**What you need to do**.
Everything in the data that follows has to be repeated verbatim.

**Input data**.
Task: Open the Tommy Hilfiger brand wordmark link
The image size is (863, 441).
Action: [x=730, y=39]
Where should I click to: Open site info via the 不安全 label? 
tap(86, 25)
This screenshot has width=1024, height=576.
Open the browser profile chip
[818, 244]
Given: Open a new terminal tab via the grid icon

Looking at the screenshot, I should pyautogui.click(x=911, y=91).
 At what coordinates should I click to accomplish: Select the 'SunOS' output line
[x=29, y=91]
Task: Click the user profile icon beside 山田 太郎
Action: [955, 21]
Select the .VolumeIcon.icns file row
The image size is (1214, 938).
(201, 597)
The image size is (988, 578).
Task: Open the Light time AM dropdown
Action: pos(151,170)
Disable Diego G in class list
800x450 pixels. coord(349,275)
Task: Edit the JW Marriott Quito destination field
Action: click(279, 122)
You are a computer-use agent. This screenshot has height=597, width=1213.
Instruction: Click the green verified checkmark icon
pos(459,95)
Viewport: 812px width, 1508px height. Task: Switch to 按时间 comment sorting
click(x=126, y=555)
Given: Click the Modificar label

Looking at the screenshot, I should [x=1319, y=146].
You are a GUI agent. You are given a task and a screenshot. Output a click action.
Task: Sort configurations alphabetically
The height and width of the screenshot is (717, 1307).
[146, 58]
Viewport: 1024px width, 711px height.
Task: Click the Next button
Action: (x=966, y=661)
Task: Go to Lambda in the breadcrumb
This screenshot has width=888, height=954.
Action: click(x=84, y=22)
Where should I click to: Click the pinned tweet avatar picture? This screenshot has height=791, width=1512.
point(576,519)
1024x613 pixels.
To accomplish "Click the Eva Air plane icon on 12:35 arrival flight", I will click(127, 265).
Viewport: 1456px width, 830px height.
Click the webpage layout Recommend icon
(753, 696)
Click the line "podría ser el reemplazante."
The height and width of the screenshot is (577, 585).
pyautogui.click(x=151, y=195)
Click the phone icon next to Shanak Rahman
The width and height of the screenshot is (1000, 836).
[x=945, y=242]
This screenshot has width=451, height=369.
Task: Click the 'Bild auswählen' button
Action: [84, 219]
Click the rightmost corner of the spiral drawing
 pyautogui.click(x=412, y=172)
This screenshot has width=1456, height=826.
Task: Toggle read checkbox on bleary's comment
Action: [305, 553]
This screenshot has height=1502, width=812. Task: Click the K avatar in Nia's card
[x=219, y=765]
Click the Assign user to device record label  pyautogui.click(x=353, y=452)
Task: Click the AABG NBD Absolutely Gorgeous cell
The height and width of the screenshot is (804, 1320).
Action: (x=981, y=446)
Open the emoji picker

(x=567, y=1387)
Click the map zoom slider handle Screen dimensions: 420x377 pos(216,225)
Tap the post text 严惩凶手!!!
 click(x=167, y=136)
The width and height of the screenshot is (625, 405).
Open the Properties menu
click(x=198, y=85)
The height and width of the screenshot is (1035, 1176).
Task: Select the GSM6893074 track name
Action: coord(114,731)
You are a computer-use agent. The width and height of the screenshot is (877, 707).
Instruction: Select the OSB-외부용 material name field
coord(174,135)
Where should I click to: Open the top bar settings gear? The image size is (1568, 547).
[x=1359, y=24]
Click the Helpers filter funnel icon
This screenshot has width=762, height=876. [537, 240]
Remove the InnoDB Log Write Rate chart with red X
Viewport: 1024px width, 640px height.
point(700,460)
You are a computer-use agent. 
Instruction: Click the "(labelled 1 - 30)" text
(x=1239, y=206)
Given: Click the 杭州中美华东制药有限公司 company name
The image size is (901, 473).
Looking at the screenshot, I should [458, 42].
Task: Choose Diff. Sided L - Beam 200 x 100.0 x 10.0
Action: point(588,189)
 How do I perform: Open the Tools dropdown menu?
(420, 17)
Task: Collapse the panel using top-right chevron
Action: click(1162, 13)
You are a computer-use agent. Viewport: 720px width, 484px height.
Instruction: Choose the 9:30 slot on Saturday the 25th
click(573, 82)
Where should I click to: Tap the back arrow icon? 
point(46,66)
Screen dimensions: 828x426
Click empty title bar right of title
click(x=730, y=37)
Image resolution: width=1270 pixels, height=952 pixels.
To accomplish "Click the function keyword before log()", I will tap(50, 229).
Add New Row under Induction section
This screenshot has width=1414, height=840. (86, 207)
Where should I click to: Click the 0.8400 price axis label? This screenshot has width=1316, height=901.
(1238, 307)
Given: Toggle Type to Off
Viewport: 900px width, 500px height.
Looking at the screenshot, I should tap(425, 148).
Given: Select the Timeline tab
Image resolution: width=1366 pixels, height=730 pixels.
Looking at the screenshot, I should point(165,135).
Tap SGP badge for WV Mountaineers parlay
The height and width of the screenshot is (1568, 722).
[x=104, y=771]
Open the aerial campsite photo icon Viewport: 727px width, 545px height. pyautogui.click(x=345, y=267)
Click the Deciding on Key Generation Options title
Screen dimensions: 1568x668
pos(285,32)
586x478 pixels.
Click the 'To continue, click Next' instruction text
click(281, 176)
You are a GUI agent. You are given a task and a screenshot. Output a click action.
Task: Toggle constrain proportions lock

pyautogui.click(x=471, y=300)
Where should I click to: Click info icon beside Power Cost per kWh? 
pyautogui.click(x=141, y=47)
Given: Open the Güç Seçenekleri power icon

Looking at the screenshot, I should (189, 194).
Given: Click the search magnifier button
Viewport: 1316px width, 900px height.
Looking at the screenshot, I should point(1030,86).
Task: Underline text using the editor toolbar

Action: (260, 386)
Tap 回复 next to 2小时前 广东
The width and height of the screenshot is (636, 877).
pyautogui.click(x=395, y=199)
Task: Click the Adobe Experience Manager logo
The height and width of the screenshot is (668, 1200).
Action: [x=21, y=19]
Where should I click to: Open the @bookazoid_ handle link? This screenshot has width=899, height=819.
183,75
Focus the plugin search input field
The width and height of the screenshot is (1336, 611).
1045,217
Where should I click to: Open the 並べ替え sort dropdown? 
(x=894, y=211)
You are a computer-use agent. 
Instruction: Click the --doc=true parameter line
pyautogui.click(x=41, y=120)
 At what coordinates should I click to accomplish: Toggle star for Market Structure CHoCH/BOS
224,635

**Response to this exercise**.
Task: Open the Tommy Hilfiger brand wordmark link
The image size is (863, 441).
Action: [x=730, y=39]
Where should I click to: Open site info via the 不安全 label? 
tap(86, 25)
This screenshot has width=1024, height=576.
Open the browser profile chip
[818, 244]
Given: Open a new terminal tab via the grid icon

Looking at the screenshot, I should pyautogui.click(x=911, y=91).
 At what coordinates should I click to accomplish: Select the 'SunOS' output line
[x=29, y=91]
Task: Click the user profile icon beside 山田 太郎
Action: [955, 21]
Select the .VolumeIcon.icns file row
The image size is (1214, 938).
(201, 597)
The image size is (988, 578).
Task: Open the Light time AM dropdown
Action: pos(151,170)
Disable Diego G in class list
800x450 pixels. coord(349,275)
Task: Edit the JW Marriott Quito destination field
Action: click(279, 122)
You are a computer-use agent. This screenshot has height=597, width=1213.
Instruction: Click the green verified checkmark icon
pos(459,95)
Viewport: 812px width, 1508px height. Task: Switch to 按时间 comment sorting
click(x=126, y=555)
Given: Click the Modificar label

Looking at the screenshot, I should [x=1319, y=146].
You are a GUI agent. You are given a task and a screenshot. Output a click action.
Task: Sort configurations alphabetically
The height and width of the screenshot is (717, 1307).
[146, 58]
Viewport: 1024px width, 711px height.
Task: Click the Next button
Action: (x=966, y=661)
Task: Go to Lambda in the breadcrumb
This screenshot has width=888, height=954.
Action: click(x=84, y=22)
Where should I click to: Click the pinned tweet avatar picture? This screenshot has height=791, width=1512.
point(576,519)
1024x613 pixels.
To accomplish "Click the Eva Air plane icon on 12:35 arrival flight", I will click(127, 265).
Viewport: 1456px width, 830px height.
Click the webpage layout Recommend icon
(753, 696)
Click the line "podría ser el reemplazante."
The height and width of the screenshot is (577, 585).
pyautogui.click(x=151, y=195)
Click the phone icon next to Shanak Rahman
The width and height of the screenshot is (1000, 836).
[x=945, y=242]
This screenshot has width=451, height=369.
Task: Click the 'Bild auswählen' button
Action: [84, 219]
Click the rightmost corner of the spiral drawing
 pyautogui.click(x=412, y=172)
This screenshot has width=1456, height=826.
Task: Toggle read checkbox on bleary's comment
Action: [305, 553]
This screenshot has height=1502, width=812. Task: Click the K avatar in Nia's card
[x=219, y=765]
Click the Assign user to device record label  pyautogui.click(x=353, y=452)
Task: Click the AABG NBD Absolutely Gorgeous cell
The height and width of the screenshot is (804, 1320).
Action: (x=981, y=446)
Open the emoji picker

(x=567, y=1387)
Click the map zoom slider handle Screen dimensions: 420x377 pos(216,225)
Tap the post text 严惩凶手!!!
 click(x=167, y=136)
The width and height of the screenshot is (625, 405).
Open the Properties menu
click(x=198, y=85)
The height and width of the screenshot is (1035, 1176).
Task: Select the GSM6893074 track name
Action: coord(114,731)
You are a computer-use agent. The width and height of the screenshot is (877, 707).
Instruction: Select the OSB-외부용 material name field
coord(174,135)
Where should I click to: Open the top bar settings gear? The image size is (1568, 547).
[x=1359, y=24]
Click the Helpers filter funnel icon
This screenshot has width=762, height=876. [537, 240]
Remove the InnoDB Log Write Rate chart with red X
Viewport: 1024px width, 640px height.
point(700,460)
You are a computer-use agent. 
Instruction: Click the "(labelled 1 - 30)" text
(x=1239, y=206)
Given: Click the 杭州中美华东制药有限公司 company name
The image size is (901, 473).
Looking at the screenshot, I should [458, 42].
Task: Choose Diff. Sided L - Beam 200 x 100.0 x 10.0
Action: point(588,189)
 How do I perform: Open the Tools dropdown menu?
(420, 17)
Task: Collapse the panel using top-right chevron
Action: click(1162, 13)
You are a computer-use agent. Viewport: 720px width, 484px height.
Instruction: Choose the 9:30 slot on Saturday the 25th
click(573, 82)
Where should I click to: Tap the back arrow icon? 
point(46,66)
Screen dimensions: 828x426
Click empty title bar right of title
click(x=730, y=37)
Image resolution: width=1270 pixels, height=952 pixels.
To accomplish "Click the function keyword before log()", I will tap(50, 229).
Add New Row under Induction section
This screenshot has width=1414, height=840. (86, 207)
Where should I click to: Click the 0.8400 price axis label? This screenshot has width=1316, height=901.
(1238, 307)
Given: Toggle Type to Off
Viewport: 900px width, 500px height.
Looking at the screenshot, I should tap(425, 148).
Given: Select the Timeline tab
Image resolution: width=1366 pixels, height=730 pixels.
Looking at the screenshot, I should point(165,135).
Tap SGP badge for WV Mountaineers parlay
The height and width of the screenshot is (1568, 722).
[x=104, y=771]
Open the aerial campsite photo icon Viewport: 727px width, 545px height. pyautogui.click(x=345, y=267)
Click the Deciding on Key Generation Options title
Screen dimensions: 1568x668
pos(285,32)
586x478 pixels.
Click the 'To continue, click Next' instruction text
click(281, 176)
You are a GUI agent. You are given a task and a screenshot. Output a click action.
Task: Toggle constrain proportions lock

pyautogui.click(x=471, y=300)
Where should I click to: Click info icon beside Power Cost per kWh? 
pyautogui.click(x=141, y=47)
Given: Open the Güç Seçenekleri power icon

Looking at the screenshot, I should (189, 194).
Given: Click the search magnifier button
Viewport: 1316px width, 900px height.
Looking at the screenshot, I should point(1030,86).
Task: Underline text using the editor toolbar

Action: (260, 386)
Tap 回复 next to 2小时前 广东
The width and height of the screenshot is (636, 877).
pyautogui.click(x=395, y=199)
Task: Click the Adobe Experience Manager logo
The height and width of the screenshot is (668, 1200).
Action: [x=21, y=19]
Where should I click to: Open the @bookazoid_ handle link? This screenshot has width=899, height=819.
183,75
Focus the plugin search input field
The width and height of the screenshot is (1336, 611).
1045,217
Where should I click to: Open the 並べ替え sort dropdown? 
(x=894, y=211)
You are a computer-use agent. 
Instruction: Click the --doc=true parameter line
pyautogui.click(x=41, y=120)
 At what coordinates should I click to accomplish: Toggle star for Market Structure CHoCH/BOS
224,635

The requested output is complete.